GAO: Agencies share data despite laws
Technology is making it easier for government agencies to share information, so they are ? including details about your bank accounts, medical complaints and family lives
Information Management: Selected Agencies' Handling of Personal Information
Technology is making it easier for government agencies to share information, so they are — including details about your bank accounts, medical complaints and family lives.
Personal information from an electronic application for a student loan, for example, may be transmitted to 10 other government agencies and private entities such as consumer reporting agencies, schools and lawyers.
Financial details from a farm loan application sent to the Agriculture Department may be sent to other recipients.
And medical records of a government worker seeking compensation for a work-related injury or illness may end up in 18 other locations.
"The American public is increasingly concerned about protecting its privacy," said Sen.
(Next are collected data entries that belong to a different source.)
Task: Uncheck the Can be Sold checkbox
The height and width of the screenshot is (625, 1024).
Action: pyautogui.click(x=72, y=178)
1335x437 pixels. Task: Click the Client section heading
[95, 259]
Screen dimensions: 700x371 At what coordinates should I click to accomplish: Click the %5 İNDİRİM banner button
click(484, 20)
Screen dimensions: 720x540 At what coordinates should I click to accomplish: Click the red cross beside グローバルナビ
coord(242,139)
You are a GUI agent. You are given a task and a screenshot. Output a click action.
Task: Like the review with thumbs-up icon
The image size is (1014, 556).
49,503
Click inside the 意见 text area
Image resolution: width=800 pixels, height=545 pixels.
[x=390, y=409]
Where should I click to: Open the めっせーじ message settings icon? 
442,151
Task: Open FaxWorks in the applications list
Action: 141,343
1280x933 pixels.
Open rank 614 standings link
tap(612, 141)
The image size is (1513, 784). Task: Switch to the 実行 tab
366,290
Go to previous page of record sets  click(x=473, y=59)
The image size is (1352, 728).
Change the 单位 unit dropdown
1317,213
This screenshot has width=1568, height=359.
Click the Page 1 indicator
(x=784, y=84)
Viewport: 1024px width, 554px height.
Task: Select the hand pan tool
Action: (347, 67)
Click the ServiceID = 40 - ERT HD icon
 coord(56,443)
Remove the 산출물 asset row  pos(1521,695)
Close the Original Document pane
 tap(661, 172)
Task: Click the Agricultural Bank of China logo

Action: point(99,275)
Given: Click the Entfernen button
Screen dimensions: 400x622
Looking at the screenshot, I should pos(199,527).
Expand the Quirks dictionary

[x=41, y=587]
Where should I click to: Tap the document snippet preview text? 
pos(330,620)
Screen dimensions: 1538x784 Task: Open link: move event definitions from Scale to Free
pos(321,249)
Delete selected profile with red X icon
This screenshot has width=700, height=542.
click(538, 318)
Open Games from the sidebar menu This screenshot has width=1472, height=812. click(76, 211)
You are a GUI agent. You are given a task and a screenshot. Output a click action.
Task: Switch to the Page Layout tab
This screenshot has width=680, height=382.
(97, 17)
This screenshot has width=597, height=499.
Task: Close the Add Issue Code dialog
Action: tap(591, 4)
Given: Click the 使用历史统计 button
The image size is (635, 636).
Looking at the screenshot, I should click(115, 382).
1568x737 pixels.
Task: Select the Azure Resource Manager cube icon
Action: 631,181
Joe Lieberman (D-Conn.).
A privacy study Lieberman ordered shows that government agencies are generally conscientious about following privacy laws, but it reveals the distances that personal information can travel once it is submitted to a federal agency.
Names and addresses may be checked against criminal databases at the Justice Department. Incomes and bank accounts may be compared to tax returns at the Internal Revenue Service. Personal information may be sent to courts, law enforcement agencies, even the U.S. Postal Service, according to a study by the General Accounting Office.
Personal data also may be sent to commercial collection agencies, financial consultants, health care providers, labor unions and parties involved in litigation.
The practice of sharing information widely increases the risk that information will be misused and privacy will be violated, Lieberman said Oct. 30 when the GAO report was released.